As described above, according to the present invention, the cooling effect of the entire generator is enhanced by passing the cooling gas ventilation passage through the fan and then the gas cooler.
In addition, the section between the fan and the oil drainer is set to positive pressure, and the ventilation passage for the cooling gas after passing through the gas cooler is used as the ventilation passage for cooling the stator core and the ventilation passage for cooling the stator core end. By branching in parallel, the cooling effect of the end portions of the stator core can be made equal to that of the conventional example.

According to the present invention, since it is possible to enhance the cooling effect of the generator, it is possible to reduce the size and weight of the generator. Further, since the cooling effect is improved, the air volume can be reduced, and the wind loss can be reduced, so that the efficiency of the generator can be increased.
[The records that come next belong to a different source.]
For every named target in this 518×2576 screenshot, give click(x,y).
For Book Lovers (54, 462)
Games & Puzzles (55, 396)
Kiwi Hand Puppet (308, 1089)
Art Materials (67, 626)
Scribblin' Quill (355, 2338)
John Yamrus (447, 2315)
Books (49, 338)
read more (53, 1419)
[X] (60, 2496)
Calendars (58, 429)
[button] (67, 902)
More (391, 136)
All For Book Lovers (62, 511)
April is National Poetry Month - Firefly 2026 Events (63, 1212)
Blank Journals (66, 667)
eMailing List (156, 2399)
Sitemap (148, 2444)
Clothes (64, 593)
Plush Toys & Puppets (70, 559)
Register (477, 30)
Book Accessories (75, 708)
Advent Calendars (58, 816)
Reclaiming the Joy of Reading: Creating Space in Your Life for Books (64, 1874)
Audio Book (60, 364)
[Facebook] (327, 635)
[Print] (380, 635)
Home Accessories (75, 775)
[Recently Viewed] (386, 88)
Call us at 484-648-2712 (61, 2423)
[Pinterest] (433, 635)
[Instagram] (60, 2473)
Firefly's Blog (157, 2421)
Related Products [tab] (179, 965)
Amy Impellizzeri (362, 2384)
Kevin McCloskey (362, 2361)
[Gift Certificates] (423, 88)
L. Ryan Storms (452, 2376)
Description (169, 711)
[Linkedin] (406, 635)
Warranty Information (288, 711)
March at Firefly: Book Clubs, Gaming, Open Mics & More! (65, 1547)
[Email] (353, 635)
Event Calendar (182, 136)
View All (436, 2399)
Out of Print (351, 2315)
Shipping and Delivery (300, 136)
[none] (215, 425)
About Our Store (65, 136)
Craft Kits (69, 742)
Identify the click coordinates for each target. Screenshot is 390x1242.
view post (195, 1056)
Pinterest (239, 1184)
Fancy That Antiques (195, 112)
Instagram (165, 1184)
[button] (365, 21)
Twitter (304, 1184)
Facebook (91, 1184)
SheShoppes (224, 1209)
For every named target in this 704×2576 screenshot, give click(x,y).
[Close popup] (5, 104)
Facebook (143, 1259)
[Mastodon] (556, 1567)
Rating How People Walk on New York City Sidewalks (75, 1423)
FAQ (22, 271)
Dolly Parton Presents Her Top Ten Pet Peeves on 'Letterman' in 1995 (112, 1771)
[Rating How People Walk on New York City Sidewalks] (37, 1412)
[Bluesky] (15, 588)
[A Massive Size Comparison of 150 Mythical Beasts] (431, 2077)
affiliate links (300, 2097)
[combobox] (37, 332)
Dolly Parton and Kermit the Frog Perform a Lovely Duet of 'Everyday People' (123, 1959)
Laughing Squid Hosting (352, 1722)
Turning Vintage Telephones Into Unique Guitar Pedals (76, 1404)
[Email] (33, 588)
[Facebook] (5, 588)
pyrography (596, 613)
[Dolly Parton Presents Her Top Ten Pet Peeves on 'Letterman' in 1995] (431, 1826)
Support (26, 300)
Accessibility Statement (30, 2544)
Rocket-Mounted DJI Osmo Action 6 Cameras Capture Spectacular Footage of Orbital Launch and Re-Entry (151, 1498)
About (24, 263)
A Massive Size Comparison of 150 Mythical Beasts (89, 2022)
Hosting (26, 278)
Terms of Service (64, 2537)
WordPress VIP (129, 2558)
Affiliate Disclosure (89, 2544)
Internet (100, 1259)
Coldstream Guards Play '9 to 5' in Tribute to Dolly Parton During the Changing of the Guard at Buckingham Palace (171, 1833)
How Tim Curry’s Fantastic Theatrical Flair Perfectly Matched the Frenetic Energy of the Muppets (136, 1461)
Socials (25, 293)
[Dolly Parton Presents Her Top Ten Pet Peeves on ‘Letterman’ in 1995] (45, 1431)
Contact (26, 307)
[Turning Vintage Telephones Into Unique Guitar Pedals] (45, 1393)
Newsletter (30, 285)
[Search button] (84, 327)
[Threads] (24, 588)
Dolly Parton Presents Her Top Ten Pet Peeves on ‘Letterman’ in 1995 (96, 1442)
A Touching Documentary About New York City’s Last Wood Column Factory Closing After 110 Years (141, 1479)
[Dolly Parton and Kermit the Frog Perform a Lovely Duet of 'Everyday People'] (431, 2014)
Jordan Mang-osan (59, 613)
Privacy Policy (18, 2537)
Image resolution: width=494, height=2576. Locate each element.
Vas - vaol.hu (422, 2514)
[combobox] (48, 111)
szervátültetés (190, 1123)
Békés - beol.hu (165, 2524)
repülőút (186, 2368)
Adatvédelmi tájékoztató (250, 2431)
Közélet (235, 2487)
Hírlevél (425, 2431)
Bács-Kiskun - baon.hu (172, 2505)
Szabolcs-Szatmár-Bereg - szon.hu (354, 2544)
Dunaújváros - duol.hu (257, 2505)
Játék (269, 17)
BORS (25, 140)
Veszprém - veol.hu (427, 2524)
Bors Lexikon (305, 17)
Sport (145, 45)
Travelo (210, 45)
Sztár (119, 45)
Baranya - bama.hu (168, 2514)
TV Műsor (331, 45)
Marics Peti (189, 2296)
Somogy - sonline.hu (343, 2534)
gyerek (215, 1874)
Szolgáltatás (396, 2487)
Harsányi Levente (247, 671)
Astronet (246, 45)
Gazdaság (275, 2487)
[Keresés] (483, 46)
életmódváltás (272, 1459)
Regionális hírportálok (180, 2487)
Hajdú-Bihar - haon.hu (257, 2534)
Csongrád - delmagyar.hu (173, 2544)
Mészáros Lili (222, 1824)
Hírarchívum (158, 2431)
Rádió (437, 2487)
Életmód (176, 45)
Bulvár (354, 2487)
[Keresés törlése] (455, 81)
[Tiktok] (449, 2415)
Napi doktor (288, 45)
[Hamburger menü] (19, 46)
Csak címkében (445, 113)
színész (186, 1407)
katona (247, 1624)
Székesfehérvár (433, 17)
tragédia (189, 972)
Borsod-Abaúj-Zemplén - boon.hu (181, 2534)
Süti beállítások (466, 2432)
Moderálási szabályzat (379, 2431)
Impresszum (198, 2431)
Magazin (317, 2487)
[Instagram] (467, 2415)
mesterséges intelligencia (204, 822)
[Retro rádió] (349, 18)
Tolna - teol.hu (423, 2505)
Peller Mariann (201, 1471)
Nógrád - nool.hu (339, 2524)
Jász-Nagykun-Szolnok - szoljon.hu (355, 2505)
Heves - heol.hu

[Brief description of drawings]

FIG. 1 is a sectional view showing an embodiment of a cooling system for a rotating electric machine according to the present invention.

FIG. 2 is a cross-sectional view showing a cooling system for a conventional rotary electric machine.

[Explanation of symbols]

 1 ... Casing 2 ... Stator core 3 ... Ventilation duct 4 ... Stator winding 5 ... Gas gap 6 ... Rotor 7 ... Rotor core part 8 ... Rotor shaft part 9 ... Fan 10 ... Bearing bracket 11 ... Gas cooler 12 ... Outside windbreak plate 12a ... Windproof plate 13 ... Inside windbreak plate 14 ... Wind guide 15 ... Inner oil drainer 16 ... Bearing metal 17 ... Holding ring 18 ... Room 19 ... Ventilation path 20 ... Ventilation path

Claims (1)

[Claims] 1. A stator core having a plurality of radial cooling passages arranged in a casing in which a cooling gas is sealed, and a stator core rotatably supported on an inner peripheral side of the stator core through a gas gap, and A rotor having a fan at its shaft end, a gas cooler arranged on the end side of the stator core in the casing, and in the casing and between the gas cooler and the fan. First ventilation passage forming means provided for guiding the cooling gas to which a dynamic pressure is applied by the fan to the cooler, and second guiding means for guiding the cooling gas passing through the gas cooler to the radial cooling passage of the stator core. A ventilation path forming means,
A third ventilation passage forming means for guiding the cooling gas to the end portion of the stator core and a fourth ventilation passage forming means for guiding the cooling gas that has cooled the stator core to the fan are provided. Rotating electric machine.